In his review of last Thursday’s Dallas Symphony Orchestra performance, FrontRow music critic Wayne Lee Gay noted that co-concertmaster Nathan Olson sported a Texas Rangers ball cap at the beginning of the evening’s performance. Yesterday, in the New York Times, David Waldstein writes more in-depth about the symphony players’ love of the ball club.
[Cardinal’s pitcher] Lohse, preparing to throw a critical pitch to Mike Napoli of the Texas Rangers in the second inning of Game 3 of the World Series on Saturday night, stepped off the rubber and wiped his brow before leaning in again for a new sign.
“Hurry up and throw the ball,” yelled the principal French horn player, Gregory Hustis. “Don’t they know we have a concert to play?”
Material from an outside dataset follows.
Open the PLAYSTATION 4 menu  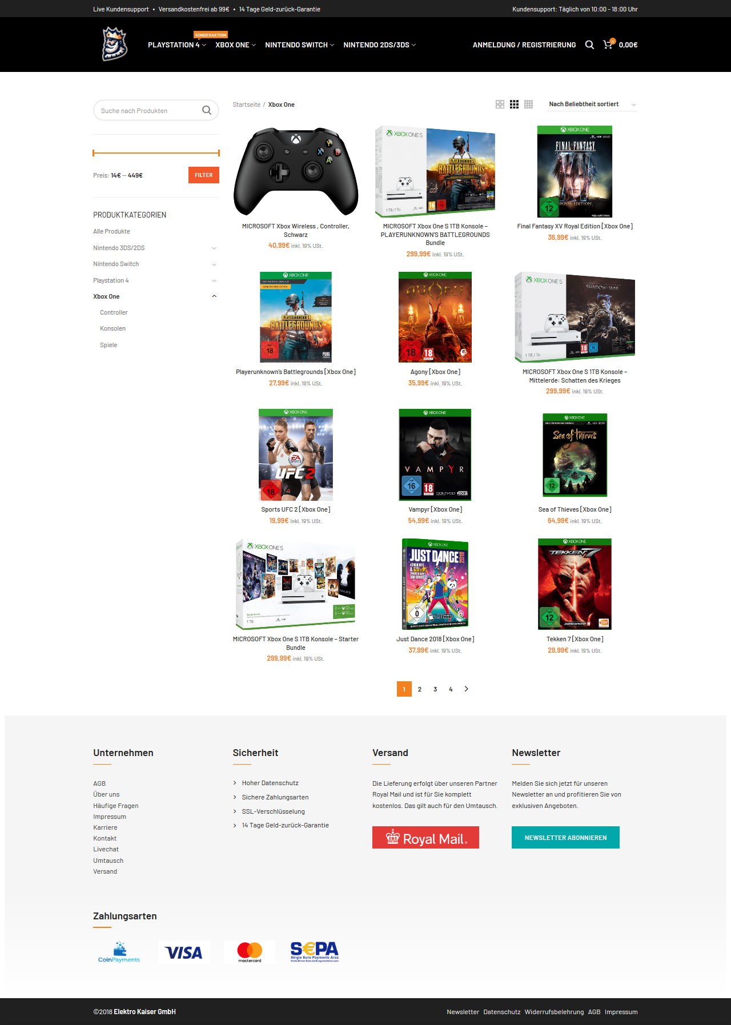tap(176, 45)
But before Lohse could throw the pitch, Scott Walzel, a bassoon player and the personnel manager of the Dallas Symphony Orchestra, corralled his fellow musicians and ushered them to the Morton H. Meyerson Symphony Center stage.
When the players made their way to the stage, Olson tipped his Rangers cap to the sound of applause and laughter, and then flipped the cap around so the Rangers’ emblem faced the audience as Olson led the orchestra’s per-performance tuning. Waldstein then has some kind words for what happened in the Meyerson, including glowing praise for pianist Joaquín Achúcarro, but the best parts of the article happen off stage:
As the musicians poured back into the lounge, the game had changed drastically and St. Louis was leading by 8-4 in the fifth. But as they pushed their way into the room, immediately asking colleagues for the score, the Rangers mounted a small rally, scoring two runs as cheers erupted, mostly from the brass section.
The woodwinds and cellists remained skeptical.